Racial-ethnic segregation has been suggested to be a factor affecting health outcomes, but its impacts have not been consistent across different studies (Kramer and Hogue, 2009; Williams and Collins, 2001). Inconsistent results from those studies may be attributable to the fact that the typical approach to measuring segregation fails to account for the fact that racial-ethnic groups may be spatially separated due to socioeconomic factors other than racial-ethnic differences. Particularly, the mechanism and outcomes of the housing market in sorting population spatially have to be accounted for. In addition, relationships between segregation and health have not been evaluated over time.
Given that one of the concerned aspects is health outcomes, individual-level data like the NILS data are needed. The longitudinal nature of NILS is critical to evaluate if and how the relationship between segregation and health change over time. To control for socioeconomic factors (in which house value is a very effective indicator) when measuring racial-ethnic segregation, it is also preferable to use individual-level data such that separation between racial-ethnic groups is evaluated only between population groups with similar socioeconomic status.

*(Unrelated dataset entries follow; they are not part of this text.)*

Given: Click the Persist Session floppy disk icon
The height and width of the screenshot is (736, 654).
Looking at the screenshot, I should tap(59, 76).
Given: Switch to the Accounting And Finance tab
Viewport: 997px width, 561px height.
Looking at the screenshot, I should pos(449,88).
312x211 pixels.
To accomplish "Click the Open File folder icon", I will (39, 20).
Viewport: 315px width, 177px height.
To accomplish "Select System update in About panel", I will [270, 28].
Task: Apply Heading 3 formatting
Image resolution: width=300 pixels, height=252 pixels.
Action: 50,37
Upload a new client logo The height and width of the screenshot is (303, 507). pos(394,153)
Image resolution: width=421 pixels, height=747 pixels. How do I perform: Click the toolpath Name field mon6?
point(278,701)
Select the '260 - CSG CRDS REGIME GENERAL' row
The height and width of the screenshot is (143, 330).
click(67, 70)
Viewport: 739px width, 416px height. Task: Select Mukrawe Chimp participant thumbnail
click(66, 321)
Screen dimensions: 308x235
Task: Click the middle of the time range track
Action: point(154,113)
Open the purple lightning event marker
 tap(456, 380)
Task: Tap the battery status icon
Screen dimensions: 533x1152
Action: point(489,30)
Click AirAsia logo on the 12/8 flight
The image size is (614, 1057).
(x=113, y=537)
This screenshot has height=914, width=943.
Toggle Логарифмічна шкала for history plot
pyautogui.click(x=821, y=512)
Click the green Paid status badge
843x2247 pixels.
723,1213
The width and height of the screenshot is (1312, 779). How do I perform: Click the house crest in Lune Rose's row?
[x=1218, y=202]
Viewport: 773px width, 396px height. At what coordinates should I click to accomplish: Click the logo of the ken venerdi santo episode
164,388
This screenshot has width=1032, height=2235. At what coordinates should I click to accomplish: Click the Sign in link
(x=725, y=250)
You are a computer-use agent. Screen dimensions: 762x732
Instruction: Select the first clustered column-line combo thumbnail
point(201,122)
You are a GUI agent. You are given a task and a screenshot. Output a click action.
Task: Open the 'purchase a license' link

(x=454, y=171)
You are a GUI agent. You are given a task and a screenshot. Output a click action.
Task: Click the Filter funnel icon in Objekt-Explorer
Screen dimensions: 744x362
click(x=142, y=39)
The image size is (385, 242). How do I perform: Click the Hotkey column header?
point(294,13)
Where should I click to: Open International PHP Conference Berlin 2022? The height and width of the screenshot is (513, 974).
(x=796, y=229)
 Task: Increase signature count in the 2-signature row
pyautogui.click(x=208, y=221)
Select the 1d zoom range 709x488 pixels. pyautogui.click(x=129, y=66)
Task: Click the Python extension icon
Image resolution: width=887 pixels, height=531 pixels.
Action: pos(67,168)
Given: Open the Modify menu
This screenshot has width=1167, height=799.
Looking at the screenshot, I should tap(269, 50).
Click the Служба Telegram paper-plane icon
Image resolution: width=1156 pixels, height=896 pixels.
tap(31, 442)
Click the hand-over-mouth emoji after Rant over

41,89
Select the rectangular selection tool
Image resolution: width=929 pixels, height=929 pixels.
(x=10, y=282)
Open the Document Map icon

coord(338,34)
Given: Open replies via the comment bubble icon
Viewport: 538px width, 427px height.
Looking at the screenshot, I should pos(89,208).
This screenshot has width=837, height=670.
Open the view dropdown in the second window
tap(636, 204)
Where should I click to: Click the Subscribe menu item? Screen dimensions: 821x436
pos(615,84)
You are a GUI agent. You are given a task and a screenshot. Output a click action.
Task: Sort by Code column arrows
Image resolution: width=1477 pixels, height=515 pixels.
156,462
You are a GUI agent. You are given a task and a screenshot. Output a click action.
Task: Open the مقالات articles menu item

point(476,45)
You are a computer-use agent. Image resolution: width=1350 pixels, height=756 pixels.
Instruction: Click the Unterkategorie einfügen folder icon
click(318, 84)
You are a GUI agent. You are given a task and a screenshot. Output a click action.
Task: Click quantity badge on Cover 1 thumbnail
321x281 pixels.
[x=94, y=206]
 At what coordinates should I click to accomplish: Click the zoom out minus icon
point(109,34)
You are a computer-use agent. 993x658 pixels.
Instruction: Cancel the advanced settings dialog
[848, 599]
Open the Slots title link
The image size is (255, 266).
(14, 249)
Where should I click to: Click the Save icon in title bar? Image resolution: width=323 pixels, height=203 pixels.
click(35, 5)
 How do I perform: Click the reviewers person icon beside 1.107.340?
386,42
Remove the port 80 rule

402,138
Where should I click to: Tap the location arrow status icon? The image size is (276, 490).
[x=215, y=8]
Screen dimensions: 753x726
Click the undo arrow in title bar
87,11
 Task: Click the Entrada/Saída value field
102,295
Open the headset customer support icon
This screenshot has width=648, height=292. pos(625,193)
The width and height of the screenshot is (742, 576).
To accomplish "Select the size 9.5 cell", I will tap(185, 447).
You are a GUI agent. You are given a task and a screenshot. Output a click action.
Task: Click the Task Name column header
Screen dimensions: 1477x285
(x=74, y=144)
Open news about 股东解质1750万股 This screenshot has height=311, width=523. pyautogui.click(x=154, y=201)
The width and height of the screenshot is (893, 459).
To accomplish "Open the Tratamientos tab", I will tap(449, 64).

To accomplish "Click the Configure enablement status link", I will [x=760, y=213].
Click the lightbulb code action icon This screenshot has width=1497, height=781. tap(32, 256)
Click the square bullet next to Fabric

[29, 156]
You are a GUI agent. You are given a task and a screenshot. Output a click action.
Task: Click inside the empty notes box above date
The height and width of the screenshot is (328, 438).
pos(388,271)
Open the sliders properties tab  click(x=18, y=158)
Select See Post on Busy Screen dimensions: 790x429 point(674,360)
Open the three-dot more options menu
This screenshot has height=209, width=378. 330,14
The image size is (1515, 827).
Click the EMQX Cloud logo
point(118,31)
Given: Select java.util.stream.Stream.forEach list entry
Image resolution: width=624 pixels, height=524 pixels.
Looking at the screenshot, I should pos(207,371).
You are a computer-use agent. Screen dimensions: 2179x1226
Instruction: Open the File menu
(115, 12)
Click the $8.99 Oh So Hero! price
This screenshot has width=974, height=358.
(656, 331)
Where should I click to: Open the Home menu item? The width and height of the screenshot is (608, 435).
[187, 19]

The NILS data linked with the census data for the Belfast metropolitan area will be used to study changing cultural-religious segregation and health conditions among the protestant and catholic groups between 2001 and 2011. The linked data with Census and house value (Properties Table) data are ideal for this study. House value variables at the individual level can be used as controls to ensure that only populations groups of similar socioeconomic status are compared.